膜タンパク質の立体構造は、基礎研究対象としても創薬ターゲットとしても非常に重要性が高いが、その構造解析は一般的に困難とされている。その理由の一つに、水溶性タンパク質と異なり、可溶化状態の膜タンパク質はその大部分を界面活性剤に覆われているということが挙げられる。このため、通常の蒸気拡散法を用いた膜タンパク質の結晶化の場合、パッキングに寄与出来る表面積が少なくなる、結晶中のタンパク含有率が低くなるなどの理由から良質な結晶が得られにくいことが多い。本稿ではそうした通常の蒸気拡散法に代わって考案され、近年非常に広範な膜タンパク質ターゲットに於いて成功を収めつつある、脂質キュービックフェーズ法(LCP法)と呼ばれる結晶化法の詳細について解説を行う。

*キュービック相とスポンジ相を併せた脂質メソフェーズ法と呼ぶ方がより正確だが、今回はLCP法の呼称で統一する。

イントロダクション

タンパク質の立体構造は生命現象の理解や新規薬剤の設計等にあたって多くの情報を我々に与えてくれるが、その構造解析、特に膜タンパク質の構造解析には未だ様々な困難が付き纏っているのが現状である。また、立体構造が得られた場合でも、水溶性タンパク質と比較してその分解能は総じて低いのが通例であった。その原因の一つに、可溶化状態の膜タンパク質は界面活性剤に覆われているため、従来の結晶化法である通常の蒸気拡散法を用いた場合、パッキングに寄与出来る表面積の問題等から良質な結晶が得られにくいということが挙げられる。

今から約17年前の1996年、Landau博士、Rosenbusch博士が通常の蒸気拡散法とは異なる結晶化法、すなわち、3次元的に連続した脂質二重層に膜タンパク質を再構成してから結晶化を行うLCP法を考案した(1)。考案当初は一部の膜タンパク質にのみ適用されて来たこの結晶化法だが、2007年にStevens博士、Kobilka博士らがこの方法を用いてG タンパク質共役型受容体(GPCR)であるβ2アドレナリン受容体の構造解析に成功したのをきっかけに、近年急速に注目を浴びつつある(2,3)。実際この手法によって真核生物由来のチャネルタンパク質であるチャネルロドプシン(4)、二次能動輸送体であるNa+/Ca2+交換体(5)、そしてβ2アドレナリン受容体-Gタンパク質複合体(6)といった真核生物由来の巨大分子複合体の構造解析などが成功していることから、本手法の適用可能範囲は当初の予想よりも幅広いであろうことが判明しつつある。また、本手法を用いて解かれた膜タンパク質は総じて分解能が高いという点も、注目を浴びる一因となっている。本稿では原核生物、真核生物由来の膜タンパク質の高分解能結晶構造解析を目的としたLCP法の詳細について紹介したい。

装置・器具・試薬

装置

  • ブロックインキュベーター(BI-516S、ASTEC)
  • サーモレギュレーター(CTR-420、IWAKI)

器具

  • アンプル管 アンプルカッター(5-124-12、アズワン)
  • MICROMAN M50(F148503、Gilson)
  • Capillary Piston for MICROMAN CP50(F148113、Gilson)

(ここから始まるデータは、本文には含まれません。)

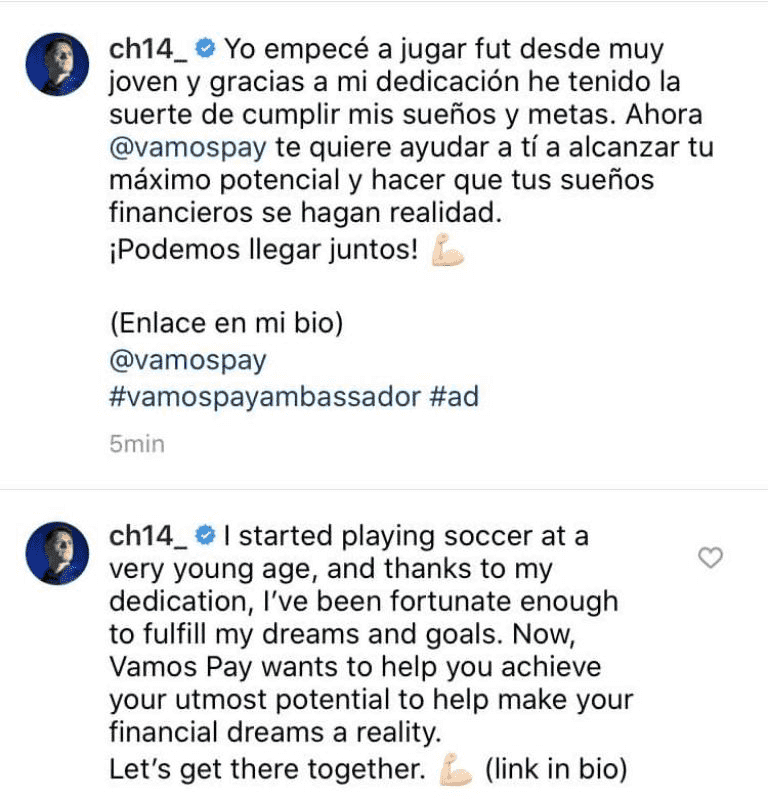This screenshot has height=799, width=768.
Task: Open the @vamospay mention after 'Ahora'
Action: [186, 150]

  • Hamilton gas-tight syringe 100μL x 2本(1710RN 81030、Hamilton Research)
  • Hamilton gas-tight syringe 10μL x 1本(1701RN 80030、Hamilton Research)
  • LCP Syringe Coupling 3072-01050(2-2203-11、アズワン)
  • Hamilton RN Needles(22/2”/3)S(7770-02、Hamilton Research)
  • Hamilton RN Needles(26/0.375”/3)(7804-03、Hamilton Research)
  • Hamilton PB-600 Repeating Dispenser(83700、Hamilton Research)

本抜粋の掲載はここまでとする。